TASK INSTRUCTIONS
1/ Quote the article on Trump's AI controls and free speech word for word, starting at the words "President Donald Trump’s" and stopping after "free speech argument.".
2/ Extend the article on Trump's AI controls and free speech, picking up after its last sentence.

TEXT SEGMENT
* * * * * * * * *
Trump’s AI controls spark free speech debate

Trump’s AI controls spark free speech debate


President Donald Trump’s decision to restrict access to advanced AI models is resurrecting decades-old First Amendment questions – with a modern twist.

Some free speech champions see artificial intelligence models as an expressive tool worthy of constitutional protection, and that the kinds of export controls the administration imposed amount to an unconstitutional prior restraint, forcing companies to seek government permission before they publish.

The legal argument, like the administration’s regulations, is evolving in real time.

Legion, an AI company, last week sued the administration in federal court saying it exceeded its authority with the sweeping export controls it imposed on Anthropic’s frontier models but it did not specifically make a free speech argument.

But it may just be a matter of time before one is filed, according to a white-hat AI researcher granted anonymity to avoid jeopardizing legal strategy.

“There’s an argument to be made that when you’re accessing or interacting with the models it’s a form of speech, and I see it as jawboning,” the researcher told POLITICO. “Export controls are an infringement on speech because when you publish research or security vulnerabilities you’re expressing yourself by accessing the technology and fixing the problems.”The White House referred West Wing Playbook to Commerce, which did not immediately respond to a request for comment.

The concerns stem, in part, from the Trump administration’s order this month to suspend access to Anthropic’s frontier AI models, Fable 5 and Mythos 5 after officials raised concerns about a vulnerability in the system.

Last Friday, the administration partially retreated. Commerce Secretary Howard Lutnick authorized a limited restoration of Mythos 5 for a narrow group of vetted U.S. critical infrastructure and cybersecurity organizations, while broader restrictions remain in place and Fable 5 continues to face tighter limits.

But that doesn’t solve the potential First Amendment issue.

The free-speech theory draws on decades-old battles over encryption software that also involved export controls.

In the 1990s, the Electronic Frontier Foundation successfully challenged federal export controls on encryption code in a groundbreaking case that helped establish the principle that computer code can constitute protected speech under the First Amendment. The 9th U.S. Circuit Court of Appeals in Bernstein v. United States ruled in 1996 that source code was speech protected by the First Amendment and that government regulations preventing its publication were unconstitutional.

Tyler Tone, legislative analyst for technology and free expression at the Foundation for Individual Rights and Expression, argues the same reasoning increasingly applies to artificial intelligence.
* * * * * * * * *
GIVEN MATERIAL
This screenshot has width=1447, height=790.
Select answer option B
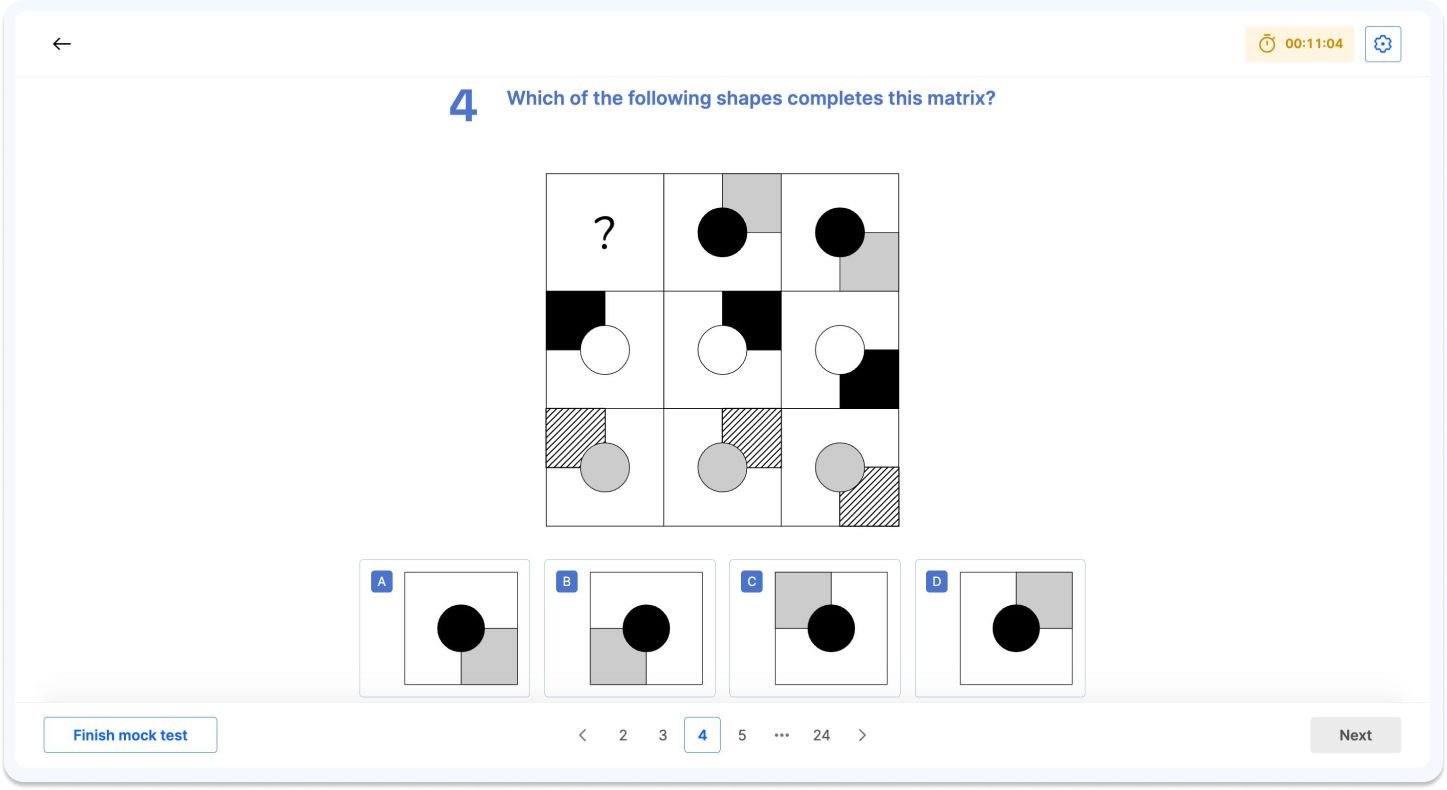(629, 628)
* * * * * * * * *
RESPONSES BY TASK
1/
President Donald Trump’s decision to restrict access to advanced AI models is resurrecting decades-old First Amendment questions – with a modern twist.

Some free speech champions see artificial intelligence models as an expressive tool worthy of constitutional protection, and that the kinds of export controls the administration imposed amount to an unconstitutional prior restraint, forcing companies to seek government permission before they publish.

The legal argument, like the administration’s regulations, is evolving in real time.

Legion, an AI company, last week sued the administration in federal court saying it exceeded its authority with the sweeping export controls it imposed on Anthropic’s frontier models but it did not specifically make a free speech argument.

2/
“A chatbot is a new tool, but what the user does with it is as old as humanity: asking questions, testing arguments, comparing ideas, and seeking help navigating the accumulated record of human language,” Tone wrote in a recent post. “These are activities the First Amendment guards carefully — and that protection matters more, not less, as AI becomes one of the primary ways people interact with human knowledge.”

Tone argues that AI systems embody layers of human expression—from developers’ choices about training data and model behavior to users’ own right to receive information—placing them squarely within longstanding First Amendment doctrine. Government control over access to AI models risks creating a “chokepoint” between the public and an increasingly important means of accessing knowledge, he argues.

The constitutional argument echoes one of the defining technology battles of the 1990s.

Phil Zimmermann, the creator of the Pretty Good Privacy encryption software, spent three years under federal criminal investigation after the government alleged that publishing his encryption program online violated U.S. export control laws.

Prosecutors declined to indict him, but the episode became a landmark moment in the so-called “crypto wars,” helping establish the principle that computer code could receive First Amendment protection.

Zimmermann sees clear parallels between the government’s past efforts to control encryption and today’s attempts to restrict access to frontier AI models.

Had his case gone to trial, he said, “free speech would have been… probably our most successful strategy for winning in court.” He added that his legal team “intended to make that argument” as a central part of its defense.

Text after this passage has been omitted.